TASK ITEM:
Give a single number in reply. It is the count of lines below that contain the string "will".

EXERCISE MATERIALS:
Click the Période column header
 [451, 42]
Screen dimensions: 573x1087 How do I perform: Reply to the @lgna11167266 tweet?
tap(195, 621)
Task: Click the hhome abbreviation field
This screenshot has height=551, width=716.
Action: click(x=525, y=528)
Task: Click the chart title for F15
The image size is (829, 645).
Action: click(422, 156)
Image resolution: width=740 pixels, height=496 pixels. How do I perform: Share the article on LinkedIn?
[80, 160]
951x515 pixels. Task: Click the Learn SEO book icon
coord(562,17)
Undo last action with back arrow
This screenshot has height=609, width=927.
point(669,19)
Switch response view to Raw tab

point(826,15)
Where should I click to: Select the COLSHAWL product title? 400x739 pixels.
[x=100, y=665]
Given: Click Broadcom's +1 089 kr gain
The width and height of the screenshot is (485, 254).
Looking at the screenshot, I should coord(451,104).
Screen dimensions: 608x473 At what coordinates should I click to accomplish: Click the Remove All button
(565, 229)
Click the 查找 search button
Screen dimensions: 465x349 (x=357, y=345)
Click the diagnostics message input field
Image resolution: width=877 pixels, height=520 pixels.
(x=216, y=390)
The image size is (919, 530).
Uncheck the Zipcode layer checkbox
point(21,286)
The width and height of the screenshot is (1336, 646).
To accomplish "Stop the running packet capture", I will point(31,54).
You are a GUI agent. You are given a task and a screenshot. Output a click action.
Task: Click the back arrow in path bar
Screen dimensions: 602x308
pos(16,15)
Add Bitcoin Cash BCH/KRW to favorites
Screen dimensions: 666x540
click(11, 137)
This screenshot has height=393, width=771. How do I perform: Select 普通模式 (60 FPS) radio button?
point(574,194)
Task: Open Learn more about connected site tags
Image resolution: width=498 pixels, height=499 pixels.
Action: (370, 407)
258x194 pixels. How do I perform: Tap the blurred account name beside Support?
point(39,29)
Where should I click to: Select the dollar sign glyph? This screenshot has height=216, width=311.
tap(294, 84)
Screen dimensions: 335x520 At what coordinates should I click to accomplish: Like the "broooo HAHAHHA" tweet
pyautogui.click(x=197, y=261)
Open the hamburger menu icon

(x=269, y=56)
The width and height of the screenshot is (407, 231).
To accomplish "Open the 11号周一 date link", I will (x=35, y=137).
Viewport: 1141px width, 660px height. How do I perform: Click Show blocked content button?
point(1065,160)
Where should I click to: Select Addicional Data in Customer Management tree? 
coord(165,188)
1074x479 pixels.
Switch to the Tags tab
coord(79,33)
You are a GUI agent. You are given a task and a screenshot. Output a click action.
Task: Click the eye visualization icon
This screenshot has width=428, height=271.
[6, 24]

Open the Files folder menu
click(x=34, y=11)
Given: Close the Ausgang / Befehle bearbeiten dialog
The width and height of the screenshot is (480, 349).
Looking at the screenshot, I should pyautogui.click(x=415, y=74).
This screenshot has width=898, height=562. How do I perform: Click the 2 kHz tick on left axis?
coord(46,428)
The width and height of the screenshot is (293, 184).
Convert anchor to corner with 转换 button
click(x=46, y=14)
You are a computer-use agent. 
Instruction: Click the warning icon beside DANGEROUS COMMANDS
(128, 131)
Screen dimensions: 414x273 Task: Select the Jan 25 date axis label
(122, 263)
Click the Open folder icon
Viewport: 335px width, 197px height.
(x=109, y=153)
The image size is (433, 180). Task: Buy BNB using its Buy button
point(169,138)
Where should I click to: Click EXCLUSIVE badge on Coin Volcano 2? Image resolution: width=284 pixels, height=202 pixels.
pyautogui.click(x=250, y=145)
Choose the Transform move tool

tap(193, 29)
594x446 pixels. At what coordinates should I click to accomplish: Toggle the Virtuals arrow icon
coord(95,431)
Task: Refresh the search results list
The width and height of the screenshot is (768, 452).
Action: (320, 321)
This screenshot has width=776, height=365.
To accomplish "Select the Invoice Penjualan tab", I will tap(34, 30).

OUTPUT OF THE TASK:
3